Saved entries:
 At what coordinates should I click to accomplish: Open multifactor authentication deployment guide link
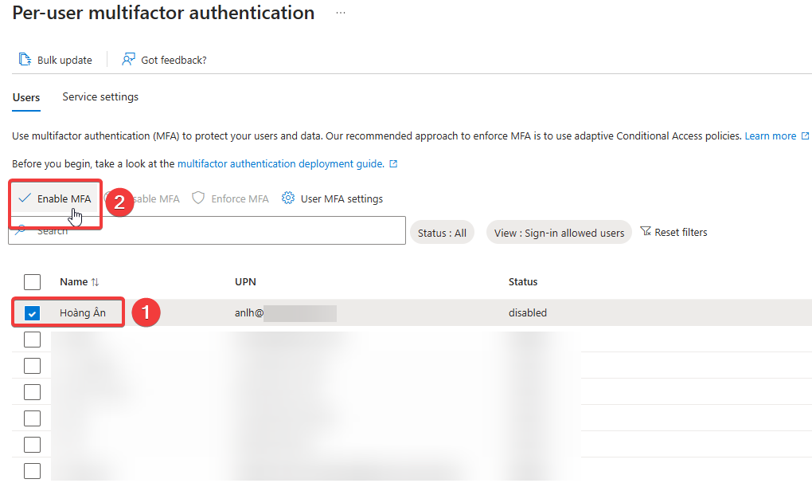pyautogui.click(x=280, y=164)
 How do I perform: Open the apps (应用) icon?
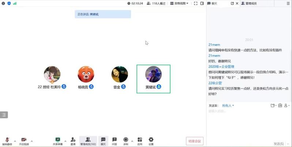point(140,141)
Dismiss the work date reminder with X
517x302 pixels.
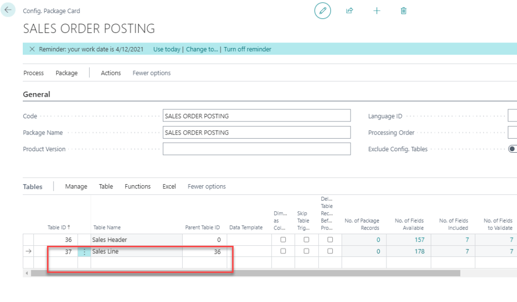pos(32,49)
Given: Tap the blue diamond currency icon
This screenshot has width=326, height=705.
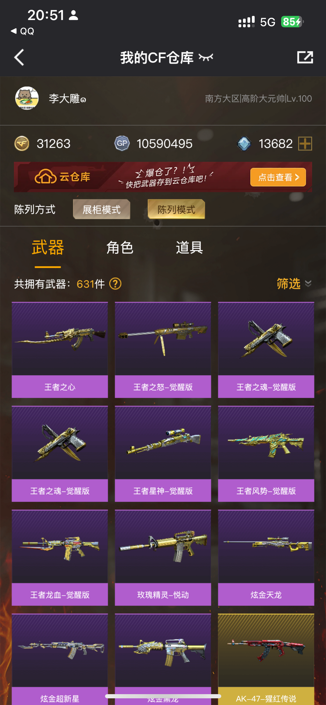Looking at the screenshot, I should coord(244,143).
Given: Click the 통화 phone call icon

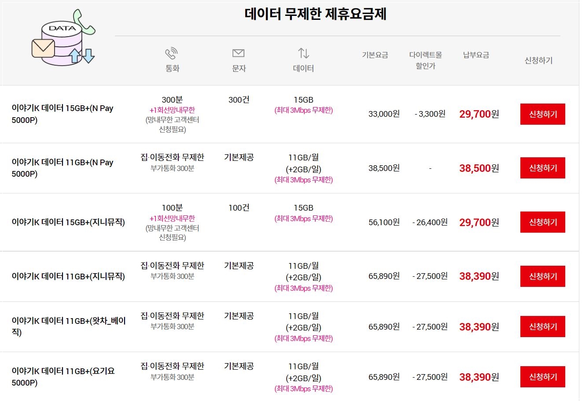Looking at the screenshot, I should click(x=172, y=53).
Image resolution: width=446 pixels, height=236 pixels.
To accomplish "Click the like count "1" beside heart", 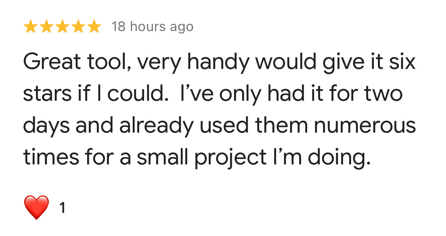I will (62, 208).
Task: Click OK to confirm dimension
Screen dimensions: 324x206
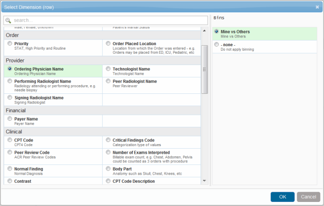Action: [282, 197]
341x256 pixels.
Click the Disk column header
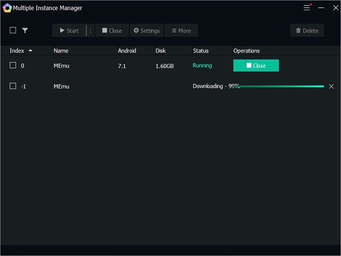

[WHAT THE EXERCISE ASKS] Starting at the line that contains "Screen dimensions: 324x206", write out every line through the end of the entries, both ends included, without any pictures.

[TASK RESPONSE]
Screen dimensions: 324x206
Action: [282, 197]
341x256 pixels.
Click the Disk column header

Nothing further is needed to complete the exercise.